Worklessness
By Scriptorius - 1 Review
The item below is a letter we have just received, which I think offers an interesting slant on a topic that seems to be on many minds at present. Editor
Dear Madazine,
It occurs to me that you may be willing to publish details of an idea I have been playing with for a while. It started when I conflated two pieces of information I gleaned from listening to my radio. Perhaps there is no good reason why I should have fused the two, but I did so and came up with a notion that I think may give us all a pointer to the future.
The first item was a report that a man in France had sued his employer – a public body – for what he claimed was distress caused to him because his job gave him a total sinecure. In order to be paid, he was required to be at his workplace each workday, though he had no duties, to do nothing but pass the time until leaving for home. His employer was aware of this and quite happy about it.
The second item arose during a programme about the future of employment in general. An expert in this field stated that the advance of technology would soon put millions of people all over the world out of work. Even those now doing professional and senior executive jobs would be replaced by machines.
My reaction is that it is a pity this did not come along earlier. I am not suggesting that the people affected should be put onto scrap heaps, but rather that they should continue to be paid, in most cases as before but perhaps from different paymasters, say new national bodies.
What I envisage is that the displaced workers should be required to turn up for work somewhere, much like the Frenchman mentioned above, and occupy themselves according to their inclinations and abilities, on condition that their labours are directed to the good of society as a whole. They should not be allowed to fool around with pointless games and similar pastimes, regardless of how they might try to rationalise such activities.

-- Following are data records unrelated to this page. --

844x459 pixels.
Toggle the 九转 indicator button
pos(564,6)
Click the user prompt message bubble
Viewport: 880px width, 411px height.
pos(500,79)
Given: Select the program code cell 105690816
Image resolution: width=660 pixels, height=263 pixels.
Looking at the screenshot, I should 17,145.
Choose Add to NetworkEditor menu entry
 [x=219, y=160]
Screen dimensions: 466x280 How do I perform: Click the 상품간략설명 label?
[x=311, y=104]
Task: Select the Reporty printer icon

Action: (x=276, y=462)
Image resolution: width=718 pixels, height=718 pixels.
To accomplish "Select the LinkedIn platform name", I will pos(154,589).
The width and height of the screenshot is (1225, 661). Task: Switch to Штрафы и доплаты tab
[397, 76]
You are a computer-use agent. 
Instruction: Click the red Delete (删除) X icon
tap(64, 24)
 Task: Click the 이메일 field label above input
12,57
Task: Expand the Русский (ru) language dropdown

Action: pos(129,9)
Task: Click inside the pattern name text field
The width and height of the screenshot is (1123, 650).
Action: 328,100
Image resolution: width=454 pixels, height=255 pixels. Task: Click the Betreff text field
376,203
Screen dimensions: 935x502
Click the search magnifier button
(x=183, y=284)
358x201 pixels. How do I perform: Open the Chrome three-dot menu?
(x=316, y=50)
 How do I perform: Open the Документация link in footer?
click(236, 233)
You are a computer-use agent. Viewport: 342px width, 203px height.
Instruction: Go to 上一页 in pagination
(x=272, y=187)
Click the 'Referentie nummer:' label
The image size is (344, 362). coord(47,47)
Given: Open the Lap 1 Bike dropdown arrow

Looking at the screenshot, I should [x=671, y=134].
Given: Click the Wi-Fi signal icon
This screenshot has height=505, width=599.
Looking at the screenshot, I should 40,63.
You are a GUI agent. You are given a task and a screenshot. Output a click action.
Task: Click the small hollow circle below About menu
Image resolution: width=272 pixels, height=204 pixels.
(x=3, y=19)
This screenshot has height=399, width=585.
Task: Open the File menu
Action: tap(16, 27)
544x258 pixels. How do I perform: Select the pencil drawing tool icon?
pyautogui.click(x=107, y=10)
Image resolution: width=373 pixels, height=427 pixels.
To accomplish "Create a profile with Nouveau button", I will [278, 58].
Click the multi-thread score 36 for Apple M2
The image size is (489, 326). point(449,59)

My notion here is that if a number of people are placed in a given spot where they must stay for a working day of average length, most of them are likely to cooperate and exchange ideas that benefit them and others. I suppose one could liken this to the atmosphere of universities. Perhaps we might even call these places multiversities. There would of course need to be some kind of supervision, the nature of which I have not yet thought through. Spice could be added by rewards for anything deemed socially useful, to be determined by judging panels.
In putting forward this proposal I am mindful of my own long career in the mills of industry and commerce. I don’t believe that my country derived much benefit from my efforts, whereas had I been set free to occupy myself as I wished, I like to think the outcome would have been better for my contemporaries and for future generations.
When I took the opportunity to retire somewhat earlier than expected, my boss, the company’s chief executive, asked me what I intended to do with my time. My reply was that I wanted to indulge my long-held desire to produce works of fiction. I was not too pleased when he retorted that most of my work for the previous ten years had comprised writing reports for him and his fellow directors, and that the nature of those papers was such that my proposed future efforts would not represent much of a change. The cheek of it! But never mind my disillusionment after that decade of toil, or the fact that I have not yet done what I had in mind. Let me just hope that you will put my scheme before your readers and I would like to hear their reactions.